Corpi in movimento, corpi statici, corpi rigidi dentro le proprie armature.
L’armatura è una rappresentazione simbolica di una struttura muscolare contratta del corpo che, secondo la Bioenergetica, si traduce in energia bloccata che produce tensione, dolore o intorpidimento del corpo.
Questa armatura si sviluppa da bambini durante gli anni della crescita e diventa la forza trainante che forma la personalità: l’intera personalità di un individuo può essere compresa osservandone la postura. Il modo di parlare, camminare o muoversi nello spazio sono tutte manifestazioni di ciò che viene definita “struttura caratteriale”.
In un corpo sano c’è un movimento costante di energia: gli impulsi e le sensazioni nel corpo creano espansione e contrazione, ovvero la pulsazione energetica che definisce la nostra forza e la nostra vitalità di esseri umani.
Quando il pulsare naturale di carica, tensione, scarica e rilassamento è interrotto o limitato in qualche modo, c’è una forte riduzione della naturale vitalità e aumenta la possibilità di ammalarsi. La quantità di energia che un individuo ha a disposizione e il modo in cui la usa, è importante per comprenderne la personalità, il carattere e la salute.
L’armatura inibisce la capacità di esprimersi liberamente sia attraverso il corpo che verbalmente, riduce la capacità di provare sentimenti profondi e piacere sessuale.
La terapia bioenergetica utilizza tecniche corporee per aprire le aree del corpo interessate dal blocco, liberare l’energia e far tornare il corpo al suo stato di pulsazione naturale di carica, tensione, scarica e rilassamento.
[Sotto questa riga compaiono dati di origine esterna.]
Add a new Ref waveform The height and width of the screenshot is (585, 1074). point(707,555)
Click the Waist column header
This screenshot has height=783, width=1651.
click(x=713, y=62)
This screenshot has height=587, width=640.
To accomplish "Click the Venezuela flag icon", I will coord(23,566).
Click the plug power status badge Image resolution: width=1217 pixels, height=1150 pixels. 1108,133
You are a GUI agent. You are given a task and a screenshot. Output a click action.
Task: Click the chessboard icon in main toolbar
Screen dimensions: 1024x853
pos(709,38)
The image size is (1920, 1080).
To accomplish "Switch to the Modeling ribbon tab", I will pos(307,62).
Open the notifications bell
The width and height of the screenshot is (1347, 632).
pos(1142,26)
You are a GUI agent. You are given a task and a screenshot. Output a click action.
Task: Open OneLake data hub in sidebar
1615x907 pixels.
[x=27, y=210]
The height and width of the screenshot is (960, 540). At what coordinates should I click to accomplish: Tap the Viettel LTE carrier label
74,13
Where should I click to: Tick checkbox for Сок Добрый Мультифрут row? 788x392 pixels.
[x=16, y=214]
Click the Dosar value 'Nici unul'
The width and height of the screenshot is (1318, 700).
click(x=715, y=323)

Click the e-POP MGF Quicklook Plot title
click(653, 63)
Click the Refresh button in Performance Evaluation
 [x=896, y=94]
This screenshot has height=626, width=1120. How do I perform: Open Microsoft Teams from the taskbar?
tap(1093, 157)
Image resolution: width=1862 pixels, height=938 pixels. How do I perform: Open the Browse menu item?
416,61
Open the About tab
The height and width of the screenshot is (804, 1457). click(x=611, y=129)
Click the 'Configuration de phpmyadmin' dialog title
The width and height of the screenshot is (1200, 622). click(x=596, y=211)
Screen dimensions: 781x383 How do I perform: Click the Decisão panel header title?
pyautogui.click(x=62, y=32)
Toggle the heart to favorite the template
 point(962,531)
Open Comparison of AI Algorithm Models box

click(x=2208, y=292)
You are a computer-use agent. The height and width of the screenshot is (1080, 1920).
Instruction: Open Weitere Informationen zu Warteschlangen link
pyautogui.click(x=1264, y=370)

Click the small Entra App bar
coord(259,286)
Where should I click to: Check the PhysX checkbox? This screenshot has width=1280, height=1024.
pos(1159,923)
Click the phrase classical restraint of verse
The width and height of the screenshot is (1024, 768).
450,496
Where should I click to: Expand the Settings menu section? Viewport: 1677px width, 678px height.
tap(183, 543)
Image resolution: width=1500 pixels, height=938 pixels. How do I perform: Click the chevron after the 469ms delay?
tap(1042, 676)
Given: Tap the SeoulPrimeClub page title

La terapia è un viaggio alla scoperta di sé stessi.
Il viaggio alla scoperta di sé non è mai concluso e non c’è terra promessa dove alla fine approdare.
La nostra prima natura non smetterà di eluderci, anche se continuiamo ad avvicinarla sempre di più. Uno dei motivi di questo paradosso è che viviamo in una società altamente tecnologica e complessa, che sempre più rapidamente ci allontana da quello stato di vita che rappresenta la nostra matrice originaria, condizioni che ci impongono costantemente uno stato di tensione.
La terapia ci riporta indietro in un passato dimenticato: ma questo passato non era un periodo tranquillo e sicuro, altrimenti non ne saremmo emersi pieni di cicatrici delle battaglie trascorse e chiusi nella corazza dell’autodifesa. Non è un viaggio che consiglio di fare da soli, anche se sono convinta che alcuni coraggiosi ne abbiano percorso le tappe senza nessun aiuto.
Il terapista funge da guida o da navigatore.
Ha imparato a riconoscere i pericoli e sa come affrontarli; è anche un amico che, quando la strada si fa difficile, offrirà sostegno e farà coraggio.
Dall’altro lato potresti domandarti, allora, che cosa ci guadagno sottoponendomi alla terapia se la tensione non scompare totalmente e se il viaggio in realtà non finisce mai. Per fortuna, chi entra in terapia in genere non è alla ricerca del Nirvana o del giardino dell’Eden. È una persona che vuole migliorare la propria salute, i propri stati d’animo, le proprie risposte alla quotidianità, talvolta disturbata o disperata, che ha bisogno di aiuto per proseguire il viaggio attraverso la vita. Un cammino che può aiutarla accrescendo la consapevolezza di sé, atta a promuovere l’autoespressione e a migliorare la padronanza di sé stessa.
Entrare in contatto col corpo non basta: bisogna anche mantenere questo contatto, e questo significa assumersi un impegno nei confronti della vita del corpo. Questo impegno non esclude la mente, ma esclude l’impegno verso un intelletto dissociato, verso una mente non attenta al corpo. L’impegno nei confronti della vita del corpo è l’unica garanzia che il viaggio abbia successo e si concluda con la scoperta di sé stessi e una vita aperta ad esperienze appaganti.